> [What to do]
Without any images, output the records below verbatim.

> [Input for this task]
------------------------------

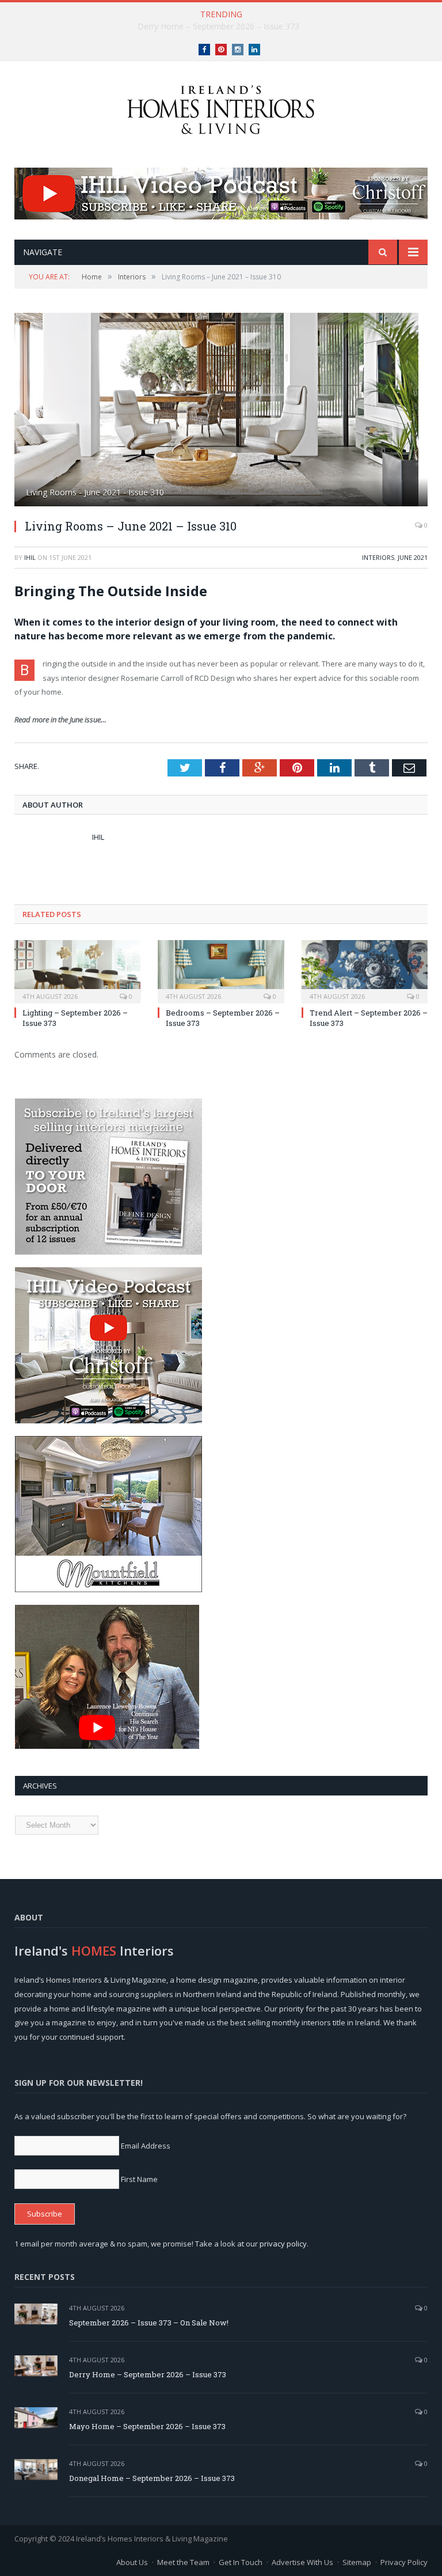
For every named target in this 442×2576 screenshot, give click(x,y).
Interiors (378, 557)
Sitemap (356, 2562)
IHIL (30, 557)
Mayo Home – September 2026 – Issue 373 (147, 2426)
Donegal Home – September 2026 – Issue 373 (152, 2478)
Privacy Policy (404, 2562)
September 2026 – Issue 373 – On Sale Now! (148, 2322)
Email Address (145, 2146)
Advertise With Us (302, 2562)
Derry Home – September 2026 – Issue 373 (218, 26)
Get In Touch (240, 2562)
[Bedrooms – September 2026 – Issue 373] (221, 970)
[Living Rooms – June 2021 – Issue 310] (221, 411)
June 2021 (413, 557)
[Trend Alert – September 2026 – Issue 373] (365, 970)
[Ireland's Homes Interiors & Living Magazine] (221, 107)
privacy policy (283, 2243)
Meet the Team (183, 2562)
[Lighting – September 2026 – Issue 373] (77, 970)
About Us (132, 2562)
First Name (139, 2179)
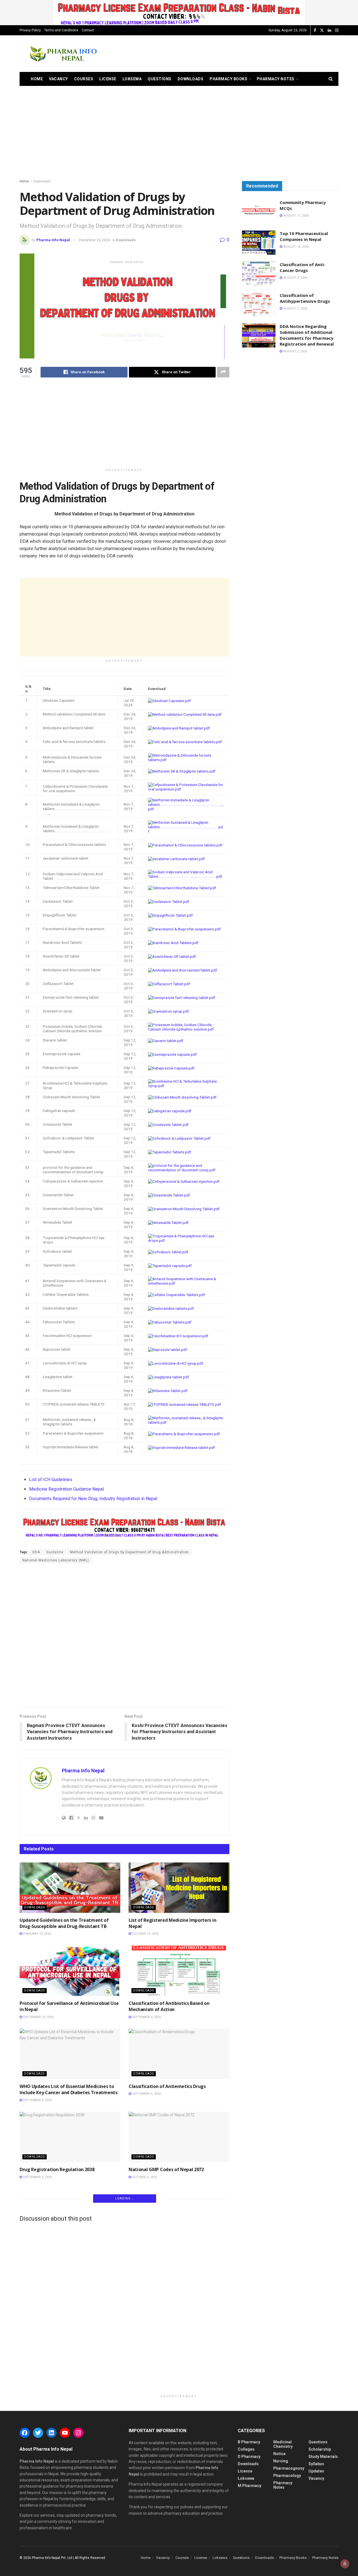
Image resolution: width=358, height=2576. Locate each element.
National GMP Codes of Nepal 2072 (167, 2169)
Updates (316, 2471)
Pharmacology (287, 2475)
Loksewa (132, 79)
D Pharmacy (249, 2456)
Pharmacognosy (288, 2468)
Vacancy (58, 79)
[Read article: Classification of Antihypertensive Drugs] (258, 304)
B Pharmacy (249, 2442)
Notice (279, 2453)
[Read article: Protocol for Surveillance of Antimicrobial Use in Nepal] (70, 1971)
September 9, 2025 (146, 2017)
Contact (88, 30)
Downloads (191, 79)
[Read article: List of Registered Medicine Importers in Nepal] (179, 1887)
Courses (83, 79)
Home (37, 79)
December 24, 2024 (94, 240)
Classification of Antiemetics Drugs (167, 2086)
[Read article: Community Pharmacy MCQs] (258, 212)
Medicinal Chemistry (283, 2444)
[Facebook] (25, 2433)
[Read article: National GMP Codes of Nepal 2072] (179, 2137)
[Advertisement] (236, 52)
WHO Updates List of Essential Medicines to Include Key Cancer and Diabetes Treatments (68, 2089)
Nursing (280, 2461)
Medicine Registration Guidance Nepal (66, 1489)
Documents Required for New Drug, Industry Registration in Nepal (93, 1498)
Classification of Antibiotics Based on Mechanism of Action (169, 2006)
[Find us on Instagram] (336, 30)
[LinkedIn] (51, 2433)
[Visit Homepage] (63, 54)
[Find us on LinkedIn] (329, 30)
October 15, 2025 (145, 1933)
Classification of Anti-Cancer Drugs (302, 267)
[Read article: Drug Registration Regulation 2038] (70, 2137)
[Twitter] (38, 2433)
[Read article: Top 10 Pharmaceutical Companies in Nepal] (258, 243)
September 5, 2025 (37, 2177)
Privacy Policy (30, 30)
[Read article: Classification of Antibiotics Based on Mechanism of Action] (179, 1971)
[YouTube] (65, 2433)
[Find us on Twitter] (322, 30)
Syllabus (316, 2464)
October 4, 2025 (144, 2177)
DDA (36, 1552)
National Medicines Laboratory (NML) (55, 1560)
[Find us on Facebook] (315, 30)
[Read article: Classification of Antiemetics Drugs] (179, 2054)
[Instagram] (78, 2433)
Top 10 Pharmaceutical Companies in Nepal (304, 236)
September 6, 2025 (37, 2100)
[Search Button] (331, 79)
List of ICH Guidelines (50, 1479)
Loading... (124, 2198)
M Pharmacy (249, 2485)
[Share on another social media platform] (223, 372)
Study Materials (323, 2456)
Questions (159, 79)
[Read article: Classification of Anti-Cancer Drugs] (258, 274)
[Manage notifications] (344, 2563)
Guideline (54, 1552)
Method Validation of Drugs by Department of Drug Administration (129, 1552)
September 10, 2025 (37, 2017)
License (107, 79)
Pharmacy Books (228, 79)
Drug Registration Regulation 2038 (57, 2169)
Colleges (246, 2449)
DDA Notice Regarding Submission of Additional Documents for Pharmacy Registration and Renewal (307, 335)
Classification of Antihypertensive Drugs (305, 298)
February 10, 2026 (36, 1933)
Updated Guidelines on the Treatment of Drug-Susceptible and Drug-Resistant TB (64, 1923)
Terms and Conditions (61, 30)
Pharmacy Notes (276, 79)
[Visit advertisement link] (179, 12)
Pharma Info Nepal (53, 240)
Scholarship (319, 2449)
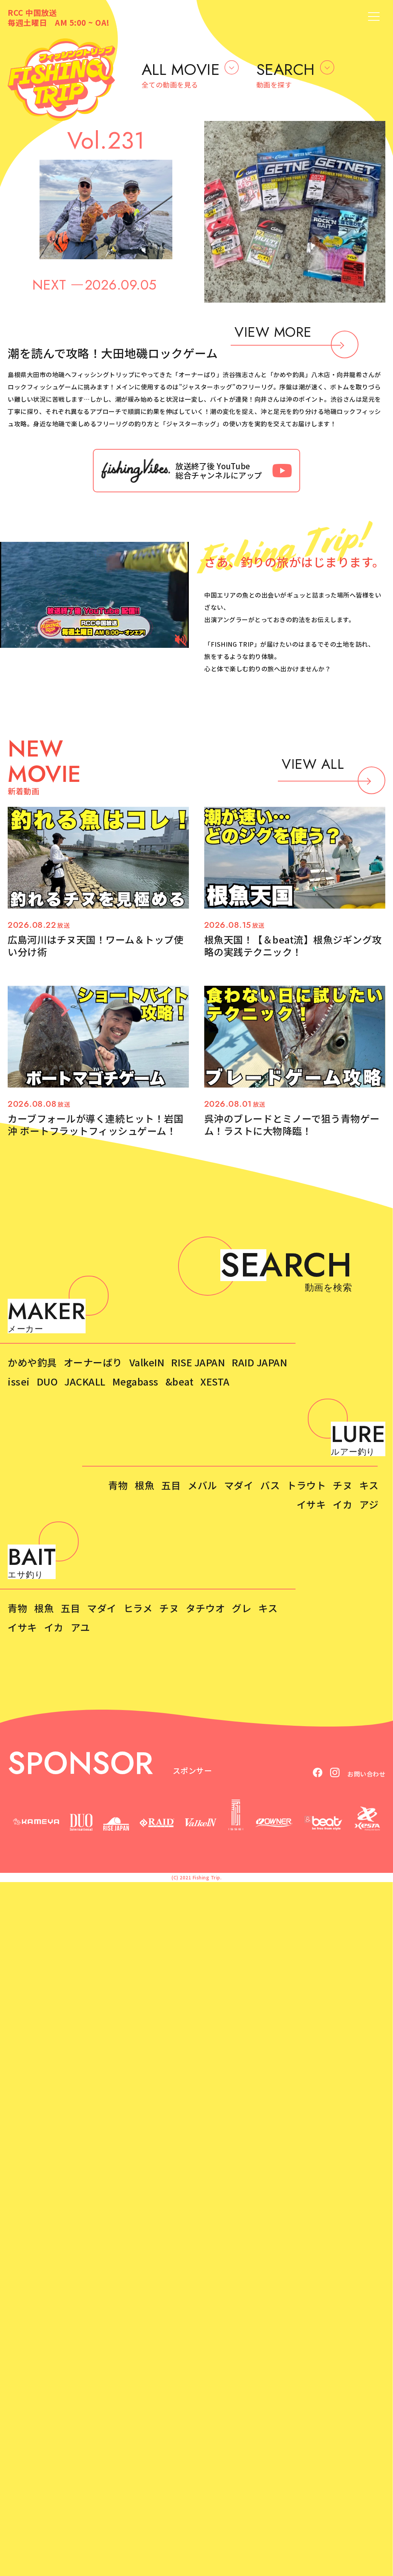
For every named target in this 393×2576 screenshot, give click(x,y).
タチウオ (205, 1608)
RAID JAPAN (259, 1362)
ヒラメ (138, 1608)
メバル (202, 1485)
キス (368, 1485)
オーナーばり (93, 1362)
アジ (368, 1504)
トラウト (306, 1485)
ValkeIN (147, 1362)
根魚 (144, 1485)
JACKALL (85, 1381)
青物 (118, 1485)
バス (270, 1485)
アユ (80, 1627)
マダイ (239, 1485)
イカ (342, 1504)
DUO (47, 1381)
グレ (241, 1608)
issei (19, 1381)
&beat (179, 1381)
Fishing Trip (206, 1877)
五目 (171, 1485)
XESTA (215, 1381)
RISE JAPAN (198, 1362)
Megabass (135, 1381)
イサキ (311, 1504)
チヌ (342, 1485)
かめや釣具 (32, 1362)
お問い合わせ (366, 1773)
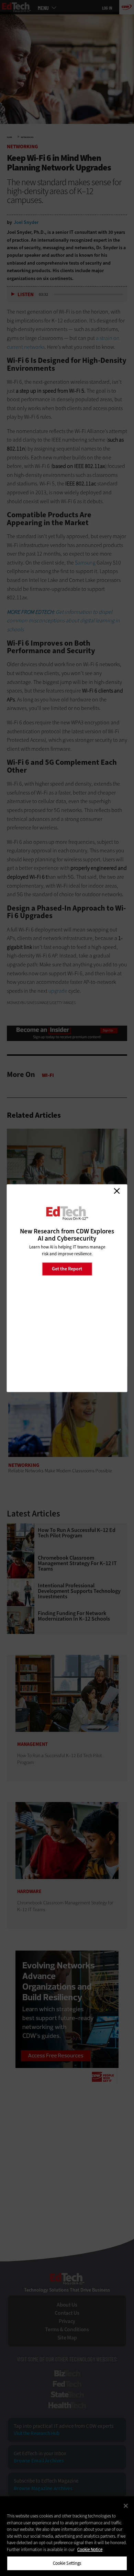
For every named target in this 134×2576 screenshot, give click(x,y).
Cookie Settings (67, 2563)
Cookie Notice (89, 2549)
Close (117, 1191)
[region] (67, 2536)
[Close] (125, 2505)
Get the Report (67, 1269)
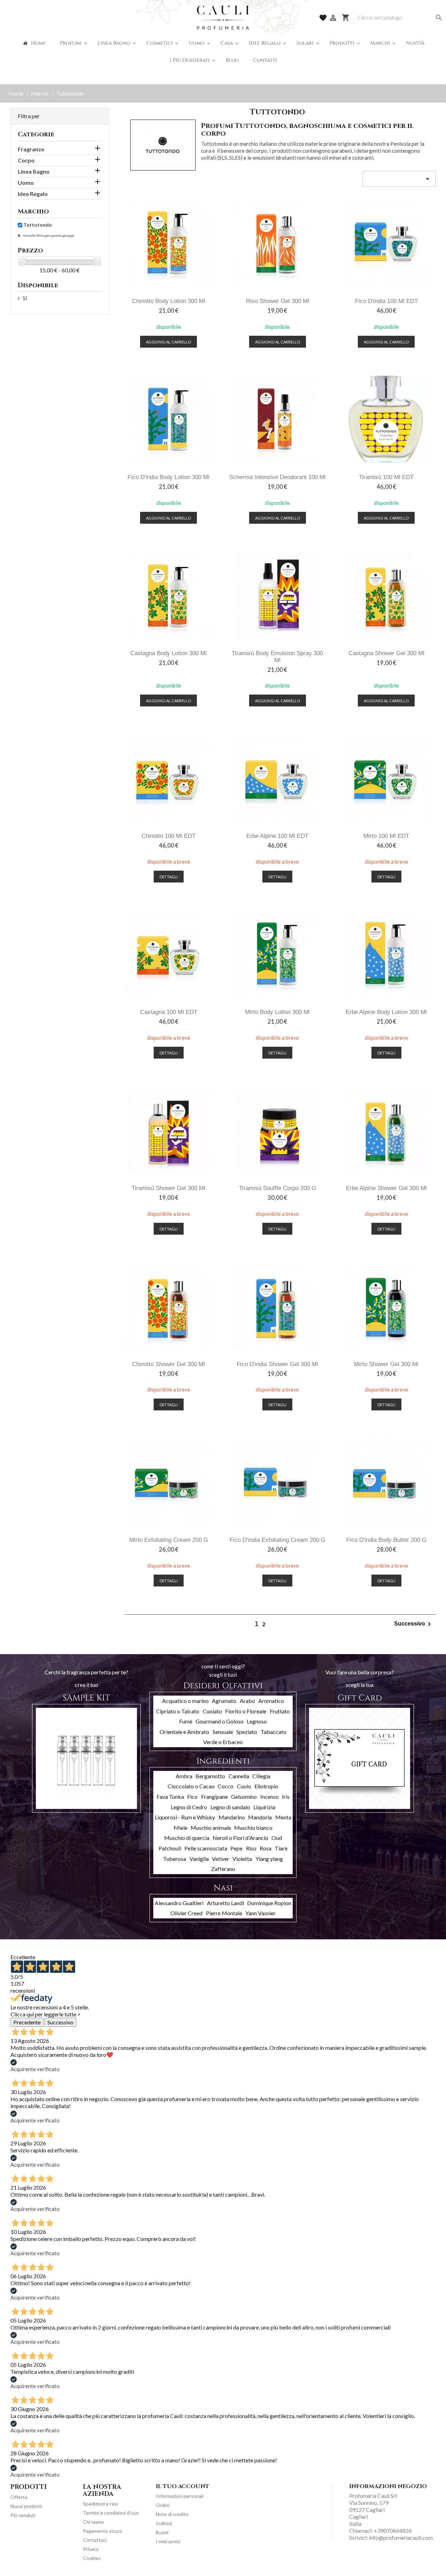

------------------------------

> [Written reply]
For every named target in this 442×2576 screenshot, give click(x,y).
Interiors (378, 557)
Sitemap (356, 2562)
IHIL (30, 557)
Mayo Home – September 2026 – Issue 373 (147, 2426)
Donegal Home – September 2026 – Issue 373 (152, 2478)
Privacy Policy (404, 2562)
September 2026 – Issue 373 – On Sale Now! (148, 2322)
Email Address (145, 2146)
Advertise With Us (302, 2562)
Derry Home – September 2026 – Issue 373 (218, 26)
Get In Touch (240, 2562)
[Bedrooms – September 2026 – Issue 373] (221, 970)
[Living Rooms – June 2021 – Issue 310] (221, 411)
June 2021 (413, 557)
[Trend Alert – September 2026 – Issue 373] (365, 970)
[Ireland's Homes Interiors & Living Magazine] (221, 107)
privacy policy (283, 2243)
Meet the Team (183, 2562)
[Lighting – September 2026 – Issue 373] (77, 970)
About Us (132, 2562)
First Name (139, 2179)
Image resolution: width=358, height=2576. Locate each element.
National GMP Codes of Nepal 2072 (167, 2169)
Updates (316, 2471)
Pharmacology (287, 2475)
Loksewa (132, 79)
D Pharmacy (249, 2456)
Pharmacognosy (288, 2468)
Vacancy (58, 79)
[Read article: Classification of Antihypertensive Drugs] (258, 304)
B Pharmacy (249, 2442)
Notice (279, 2453)
[Read article: Protocol for Surveillance of Antimicrobial Use in Nepal] (70, 1971)
September 9, 2025 (146, 2017)
Contact (88, 30)
Downloads (191, 79)
[Read article: List of Registered Medicine Importers in Nepal] (179, 1887)
Courses (83, 79)
Home (37, 79)
December 24, 2024 (94, 240)
Classification of Antiemetics Drugs (167, 2086)
[Read article: Community Pharmacy MCQs] (258, 212)
Medicinal Chemistry (283, 2444)
[Facebook] (25, 2433)
[Read article: National GMP Codes of Nepal 2072] (179, 2137)
[Advertisement] (236, 52)
WHO Updates List of Essential Medicines to Include Key Cancer and Diabetes Treatments (68, 2089)
Nursing (280, 2461)
Medicine Registration Guidance Nepal (66, 1489)
Documents Required for New Drug, Industry Registration in Nepal (93, 1498)
Classification of Antibiotics Based on Mechanism of Action (169, 2006)
[Find us on Instagram] (336, 30)
[LinkedIn] (51, 2433)
[Visit Homepage] (63, 54)
[Find us on LinkedIn] (329, 30)
October 15, 2025 (145, 1933)
Classification of Anti-Cancer Drugs (302, 267)
[Read article: Drug Registration Regulation 2038] (70, 2137)
[Twitter] (38, 2433)
[Read article: Top 10 Pharmaceutical Companies in Nepal] (258, 243)
September 5, 2025 (37, 2177)
Privacy Policy (30, 30)
[Read article: Classification of Antibiotics Based on Mechanism of Action] (179, 1971)
[YouTube] (65, 2433)
[Find us on Twitter] (322, 30)
Syllabus (316, 2464)
October 4, 2025 (144, 2177)
DDA (36, 1552)
National Medicines Laboratory (NML) (55, 1560)
[Find us on Facebook] (315, 30)
[Read article: Classification of Antiemetics Drugs] (179, 2054)
[Instagram] (78, 2433)
Top 10 Pharmaceutical Companies in Nepal (304, 236)
September 6, 2025 (37, 2100)
[Search Button] (331, 79)
List of ICH Guidelines (50, 1479)
Loading... (124, 2198)
M Pharmacy (249, 2485)
[Share on another social media platform] (223, 372)
Study Materials (323, 2456)
Questions (159, 79)
[Read article: Classification of Anti-Cancer Drugs] (258, 274)
[Manage notifications] (344, 2563)
Guideline (54, 1552)
Method Validation of Drugs by Department of Drug Administration (129, 1552)
September 10, 2025 (37, 2017)
License (107, 79)
Pharmacy Books (228, 79)
Drug Registration Regulation 2038 (57, 2169)
Colleges (246, 2449)
DDA Notice Regarding Submission of Additional Documents for Pharmacy Registration and Renewal (307, 335)
Classification of Antihypertensive Drugs (305, 298)
February 10, 2026 (36, 1933)
Updated Guidelines on the Treatment of Drug-Susceptible and Drug-Resistant TB (64, 1923)
Terms and Conditions (61, 30)
Pharmacy Notes (276, 79)
[Visit advertisement link] (179, 12)
Pharma Info Nepal (53, 240)
Scholarship (319, 2449)
For every named target in this 393×2576 screenshot, give click(x,y).
タチウオ (205, 1608)
RAID JAPAN (259, 1362)
ヒラメ (138, 1608)
メバル (202, 1485)
キス (368, 1485)
オーナーばり (93, 1362)
アジ (368, 1504)
トラウト (306, 1485)
ValkeIN (147, 1362)
根魚 (144, 1485)
JACKALL (85, 1381)
青物 (118, 1485)
バス (270, 1485)
アユ (80, 1627)
マダイ (239, 1485)
イカ (342, 1504)
DUO (47, 1381)
グレ (241, 1608)
issei (19, 1381)
&beat (179, 1381)
Fishing Trip (206, 1877)
五目 (171, 1485)
XESTA (215, 1381)
RISE JAPAN (198, 1362)
Megabass (135, 1381)
イサキ (311, 1504)
チヌ (342, 1485)
かめや釣具 (32, 1362)
お問い合わせ (366, 1773)
For every named target in this 134×2576 screenshot, give click(x,y).
Cookie Settings (67, 2563)
Cookie Notice (89, 2549)
Close (117, 1191)
[region] (67, 2536)
[Close] (125, 2505)
Get the Report (67, 1269)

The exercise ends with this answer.